Le Corps physique, de la poussière ?

A150121FlashRose-CroixPoussiere« Car tu es poussière et tu retourneras à la poussière » (Genèse 3-19).

Dans le monde actuel, dominé par la pensée matérialiste, nous avons pris l'habitude de croire que le corps physique était la seule réalité de notre être. Cependant, rien n'est plus faux.

Sans la présence de l'Esprit et de nos autres véhicules, plus subtils, le corps physique serait inutilisable et même inexistant.

Bien sûr, la plupart des hommes ne voient pas (pas encore) ces véhicules subtils. Et des aveugles guident des aveugles.

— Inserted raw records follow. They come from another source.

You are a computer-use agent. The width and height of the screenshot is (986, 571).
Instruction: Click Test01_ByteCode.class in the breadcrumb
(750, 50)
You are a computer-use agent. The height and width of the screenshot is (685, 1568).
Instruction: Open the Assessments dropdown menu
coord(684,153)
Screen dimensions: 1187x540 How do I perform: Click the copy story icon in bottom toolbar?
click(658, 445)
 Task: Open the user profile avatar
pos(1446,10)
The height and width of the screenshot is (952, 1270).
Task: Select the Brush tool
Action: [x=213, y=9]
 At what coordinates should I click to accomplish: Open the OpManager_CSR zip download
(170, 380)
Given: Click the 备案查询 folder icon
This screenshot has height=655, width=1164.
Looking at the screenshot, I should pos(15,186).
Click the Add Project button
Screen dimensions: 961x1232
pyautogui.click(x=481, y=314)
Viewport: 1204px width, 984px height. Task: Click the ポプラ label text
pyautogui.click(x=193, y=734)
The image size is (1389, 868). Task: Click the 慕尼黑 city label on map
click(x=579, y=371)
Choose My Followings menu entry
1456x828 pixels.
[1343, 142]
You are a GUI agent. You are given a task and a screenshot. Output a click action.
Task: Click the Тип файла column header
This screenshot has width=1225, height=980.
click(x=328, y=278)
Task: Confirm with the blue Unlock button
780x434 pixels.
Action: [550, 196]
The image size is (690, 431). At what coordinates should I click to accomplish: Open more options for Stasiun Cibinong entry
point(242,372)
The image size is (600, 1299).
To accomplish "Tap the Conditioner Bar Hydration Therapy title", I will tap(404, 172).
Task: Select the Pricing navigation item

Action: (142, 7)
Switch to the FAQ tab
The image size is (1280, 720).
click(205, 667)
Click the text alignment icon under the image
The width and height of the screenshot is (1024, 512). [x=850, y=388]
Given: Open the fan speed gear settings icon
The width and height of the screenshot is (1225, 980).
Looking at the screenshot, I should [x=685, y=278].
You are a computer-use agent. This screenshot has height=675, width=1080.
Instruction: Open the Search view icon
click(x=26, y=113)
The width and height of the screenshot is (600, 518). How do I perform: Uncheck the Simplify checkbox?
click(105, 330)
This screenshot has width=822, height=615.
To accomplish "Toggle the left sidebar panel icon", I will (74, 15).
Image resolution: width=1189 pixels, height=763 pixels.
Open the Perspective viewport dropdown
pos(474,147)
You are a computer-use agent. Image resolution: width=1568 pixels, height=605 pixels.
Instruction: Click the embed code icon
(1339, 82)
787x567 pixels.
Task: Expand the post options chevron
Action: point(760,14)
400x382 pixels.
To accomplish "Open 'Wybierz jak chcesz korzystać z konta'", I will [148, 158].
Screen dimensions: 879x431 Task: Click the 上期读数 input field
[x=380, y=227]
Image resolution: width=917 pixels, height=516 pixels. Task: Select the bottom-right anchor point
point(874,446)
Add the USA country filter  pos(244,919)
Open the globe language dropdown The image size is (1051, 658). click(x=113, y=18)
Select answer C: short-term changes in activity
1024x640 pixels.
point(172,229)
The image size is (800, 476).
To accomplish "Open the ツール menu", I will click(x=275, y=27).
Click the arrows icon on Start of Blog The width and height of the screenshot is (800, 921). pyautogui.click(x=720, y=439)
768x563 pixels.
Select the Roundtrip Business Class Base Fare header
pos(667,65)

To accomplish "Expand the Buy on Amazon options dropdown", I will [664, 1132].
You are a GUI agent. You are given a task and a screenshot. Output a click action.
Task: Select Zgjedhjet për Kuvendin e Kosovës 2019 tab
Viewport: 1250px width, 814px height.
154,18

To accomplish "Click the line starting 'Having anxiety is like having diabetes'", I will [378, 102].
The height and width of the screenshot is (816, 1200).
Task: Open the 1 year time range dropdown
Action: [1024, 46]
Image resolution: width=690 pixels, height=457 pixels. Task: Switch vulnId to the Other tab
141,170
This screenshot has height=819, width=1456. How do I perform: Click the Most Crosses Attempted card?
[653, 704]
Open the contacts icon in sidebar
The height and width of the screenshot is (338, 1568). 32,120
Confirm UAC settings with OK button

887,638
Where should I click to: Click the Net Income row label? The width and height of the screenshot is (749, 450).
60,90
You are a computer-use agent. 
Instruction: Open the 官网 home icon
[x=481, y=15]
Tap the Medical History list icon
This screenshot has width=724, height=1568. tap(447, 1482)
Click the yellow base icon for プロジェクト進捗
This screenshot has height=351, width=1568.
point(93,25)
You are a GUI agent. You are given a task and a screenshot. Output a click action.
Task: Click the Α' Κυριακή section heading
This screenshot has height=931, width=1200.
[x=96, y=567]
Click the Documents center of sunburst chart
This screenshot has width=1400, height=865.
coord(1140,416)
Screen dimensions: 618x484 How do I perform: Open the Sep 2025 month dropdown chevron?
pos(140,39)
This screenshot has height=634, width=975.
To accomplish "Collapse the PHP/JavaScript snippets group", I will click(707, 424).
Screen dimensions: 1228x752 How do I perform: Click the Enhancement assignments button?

Mais on peut se rendre compte de la réalité et de l'utilité de nos véhicules invisibles en faisant les remarques suivantes :  Dans certains cas de folie, une rupture dans la chaîne des véhicules sépare d'une façon plus ou moins complète l'Esprit et l'Intellect, d'une part, du corps du Désir, du corps vital et du corps physique, d'autre part.

Il en résulte que la personne est privée de sa raison (même si le cerveau physique est en bon état). Elle est alors gouvernée par son corps du Désir, dont les impulsions peuvent faire d'elle un fou dangereux.

Pendant le sommeil, le corps du Désir (accompagnant l'Esprit et l'Intellect) se retire du corps physique et celui-ci est alors dans l'incapacité de se mouvoir (et d'exprimer la pensée).  Seules les fonctions vitales sont entretenues, car le corps vital est resté avec le corps physique.

Mais au moment de la mort, le corps vital quitte aussi le corps physique. Et ce dernier, livré à lui-même, commence aussitôt à se décomposer et à tomber en poussière.

Pourtant, notre corps physique est un véhicule d'une merveilleuse complexité. Au cours de sa très longue évolution, il a développé des organes qui lui permettent d'exprimer les propriétés des autres véhicules.

Mais en l'absence de ces véhicules, les organes correspondants ne peuvent fonctionner et ils n'ont par conséquent aucune utilité.

C'est pourquoi, lorsque tous les véhicules supérieurs ont abandonné le corps physique (au moment de la mort), celui-ci n'est plus qu'une coquille vide et il retourne à la poussière.

 Texte inspiré de l'Enseignement rosicrucien
légué à Max Heindel par les Frères Aînés de la Rose-Croix.